I would listen to gt's advice about not loading up too much point weight in indoor arrows. If anyone knows this, he should. That said, I'll guarantee you Brady had 200+ grains in his 2512's at Vegas. He had to, in order to tune them at his length, so it's probably not that big a deal. I've shot great scores with X-busters as a barebow arrow, so I wouldn't hesitate to use them. I just set a US record with Maxima RZ's so I can't speak ill of them either. Great arrow. Of the three you mention, I'd go with the RZ's honestly. They are a very forgiving arrow. But since I can still shoot the 22's in RX7, and maybe even the 23's, that's probably what I'll be using next indoor season.


----------



## calbowdude (Feb 13, 2005)

Brady's shot is so good that he could probably shoot a 1" X10 stabilizer with a conical weight on the front and still shoot 290+ lol.

I gave them a pretty good workout this indoor season, and I stand by my original post on this, in that I found these to be more punishing than my skinny outdoor arrows, and just a hair more punishing than my Pro Recurve RZ's. That being said, they were way more forgiving than 2314's with 200 on the front and still I needed an extended clicker, putting the node way out in front of the plunger.

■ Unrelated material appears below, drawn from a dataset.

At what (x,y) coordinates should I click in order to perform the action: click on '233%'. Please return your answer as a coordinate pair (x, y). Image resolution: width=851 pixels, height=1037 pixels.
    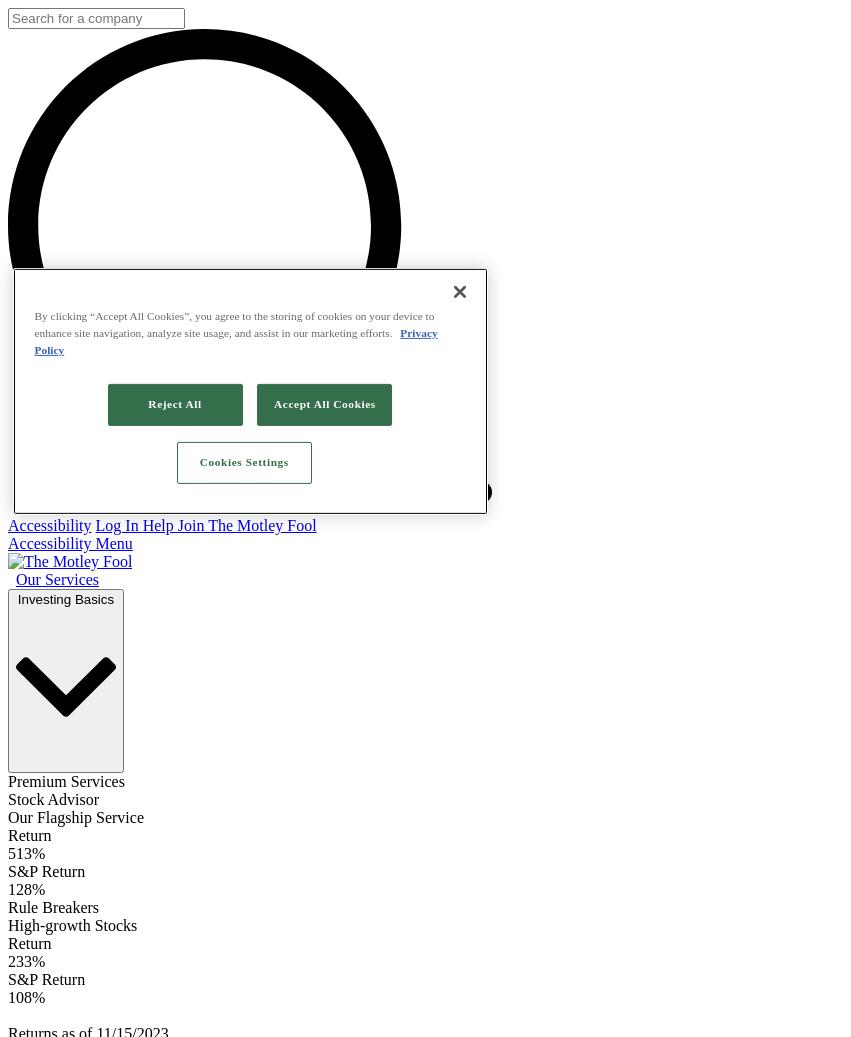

They are worth a good look. But as has been pointed out ad nauseum, good shooting with any size arrow trumps crap shooting with fat arrows.


----------



## erose (Aug 12, 2014)

limbwalker said:


> I would listen to gt's advice about not loading up too much point weight in indoor arrows. If anyone knows this, he should. That said, I'll guarantee you Brady had 200+ grains in his 2512's at Vegas. He had to, in order to tune them at his length, so it's probably not that big a deal. I've shot great scores with X-busters as a barebow arrow, so I wouldn't hesitate to use them. I just set a US record with Maxima RZ's so I can't speak ill of them either. Great arrow. Of the three you mention, I'd go with the RZ's honestly. They are a very forgiving arrow. But since I can still shoot the 22's in RX7, and maybe even the 23's, that's probably what I'll be using next indoor season.


 I listened to an interview of Brady from CAM and when asked about those arrows he used in Vegas, he said they weren’t tuned, but hit. He said he could read the decal as it went to the target, but they just hit where he was aiming. I found that interesting, and not really sure what to do with that.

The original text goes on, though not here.